→ TASKS TO PERFORM:
1. Transcribe the stretch of the forum post on room treatments from "I am certain" through "was looking at.".
2. Rewrite the paragraph of the forum post on room treatments that begins "I'm glad to hear that it's not likely" as a shorter version that keeps its main facts.

→ EXTRACT:
○ ○ ○ ○ ○ ○ ○
How important are room treatments??

Alamar

Alamar

Full Audioholic
I'm glad to hear that it's not likely that I'll have huge / abnormal problems. I do strongly suspect that I'm going to have problems with bass vibrations but I'll have to run some tests and see when & where the vibrations occur and resolve them as best I can.

I am certain that acoustically this house is superior to all of the other houses that we were looking at. ... Heck when I speak I don't hear an echo [literally] so this house is already leaps & bounds better than the others I was looking at.
○ ○ ○ ○ ○ ○ ○
→ MATERIAL:

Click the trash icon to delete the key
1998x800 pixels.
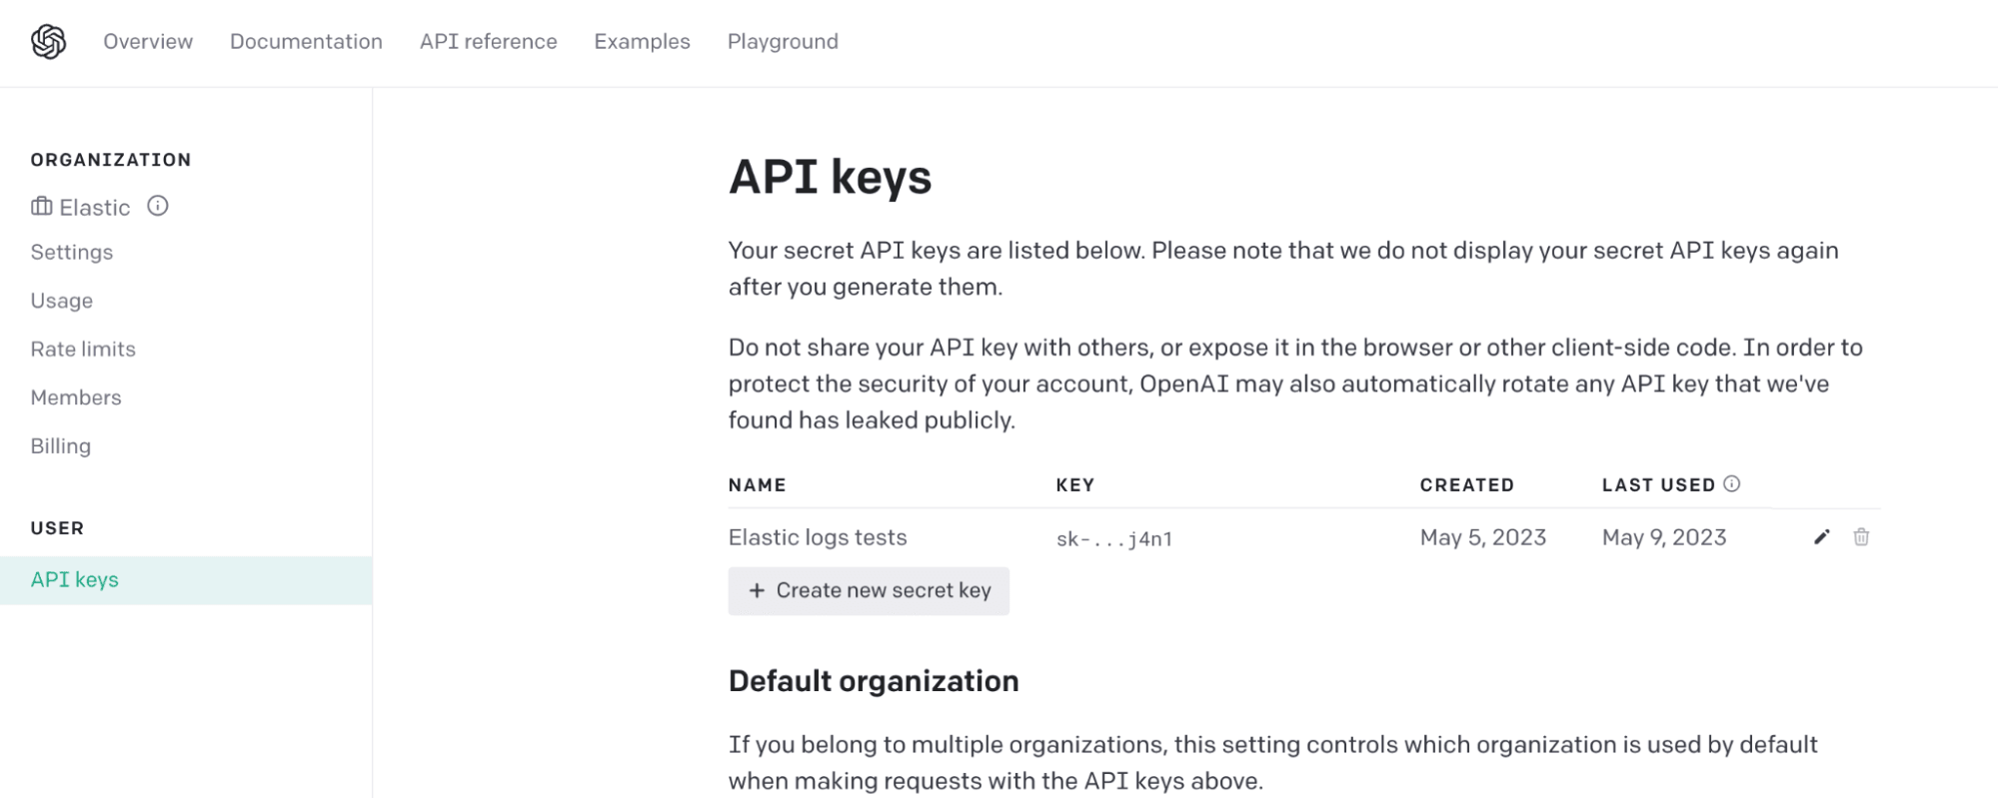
○ ○ ○ ○ ○ ○ ○
→ LIST OF SOLUTIONS:
1.
I am certain that acoustically this house is superior to all of the other houses that we were looking at. ... Heck when I speak I don't hear an echo [literally] so this house is already leaps & bounds better than the others I was looking at.

2. The writer is glad that huge or abnormal problems are unlikely. They strongly suspect trouble with bass vibrations and plan to run tests to find when and where the vibrations occur, then fix them as well as they can.